I like the Motegi MR-7's personally, the gunmetal/graphite ones with a polished lip.


----------



## Guest (Mar 6, 2003)

http://members.cardomain.com/1q2w3e4r5t 


this is how tenzos shu 4 looks like on a b14 these are 18'' on my se-l


----------



## Exalta (Jan 21, 2003)

ThankS!!


----------



## krylonkoopaa (Sep 13, 2002)

ne body kno about those 5 spoke nismo rims i seen on the 350z in superstreet


----------



## Guest (Mar 7, 2003)

i have 17" white powder coated 5zigen copse with burners on the front (i have all four tho)and i love them!!!!


----------



## saucemaxx (Jan 21, 2003)

Enkei Wun Gun's are the ones I have been dreaming about


----------



## sr20jet (Feb 5, 2003)

Another one of my favorites, Borbet Type C's.

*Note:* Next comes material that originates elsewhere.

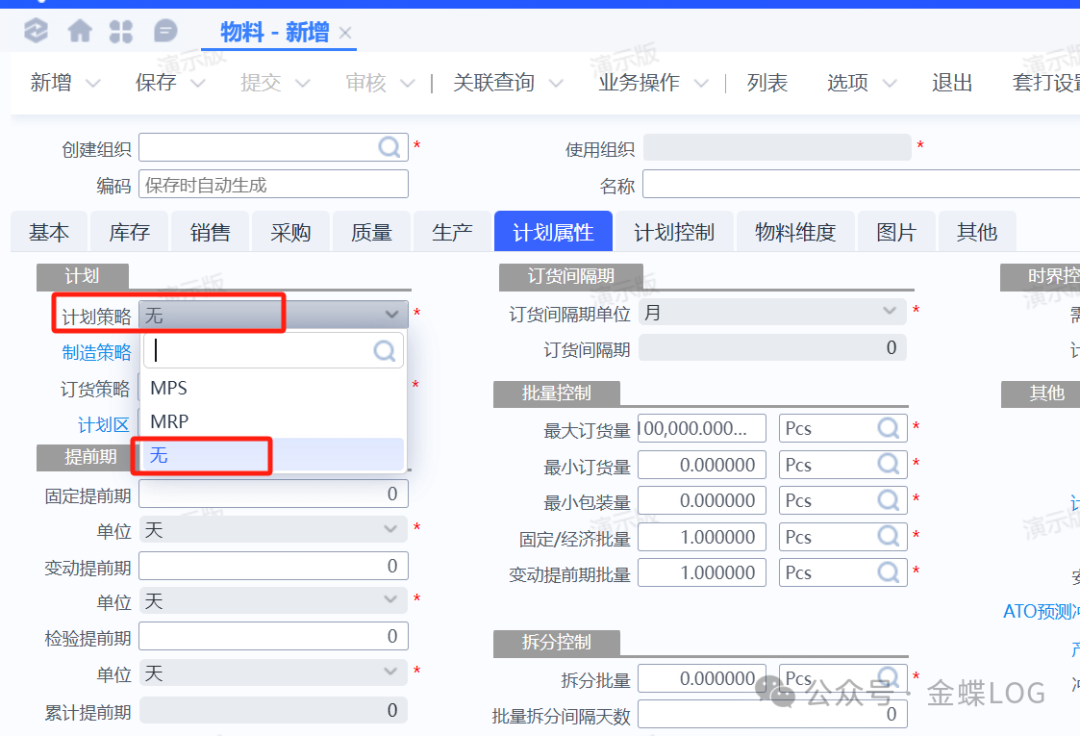Open the chat message bubble icon
This screenshot has width=1080, height=736.
coord(165,32)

And here's another, Racing Hart Tracers. These are the rims my brother have in storage and possibly for sale. RH's have universal lug pattern(9-hole) and is 17x7.5, offset is unknown since it was intended for a Honda. One wheel is slightly bent but all could use a new outer lip(2-piece wheel).


----------



## sr20jet (Feb 5, 2003)

krylonkoopa said:


> *ne body kno about those 5 spoke nismo rims i seen on the 350z in superstreet *


Are you talking about this?









Nismo GT4 LM


----------



## LIUSPEED (May 29, 2002)

sr20jet said:


> *Are you talking about this?
> 
> 
> 
> ...


oh man those look gorgeous !


----------



## Ninety-Nine SE-L (May 5, 2002)

sr20jet said:


> *I have the ol' school TSW Evo's 7-spokes that I can't wait to put on my car once the weather gets better. They were holdovers from my old VW Jetta GLI. Just need to overbore the center hub on the rim 2 mm.
> 
> The older TSW rims are more stronger than the newer ones that are out now. Just remeber this saying "Too Soft Wheels"(TSW).
> 
> ...


 oh, thse look tite as hell


----------



## HCS200sx97 (Jul 8, 2002)

I'm getting my Rota Subzeros in Black ASAP!!!


----------



## McLaren F1 2003 (Jan 2, 2003)

i like the enkei rs6 personally


----------



## Darthkissling (Oct 22, 2002)

*MR7*

Motegi MR7's all the way baby!!
check the link in the sig


----------



## Ninety-Nine SE-L (May 5, 2002)

hell yea.


----------



## ccroaddog (Jun 20, 2002)

mayco said:


> *http://members.cardomain.com/1q2w3e4r5t
> 
> 
> this is how tenzos shu 4 looks like on a b14 these are 18'' on my se-l *


tommy likey....tommy want wing-e  

nice ride


----------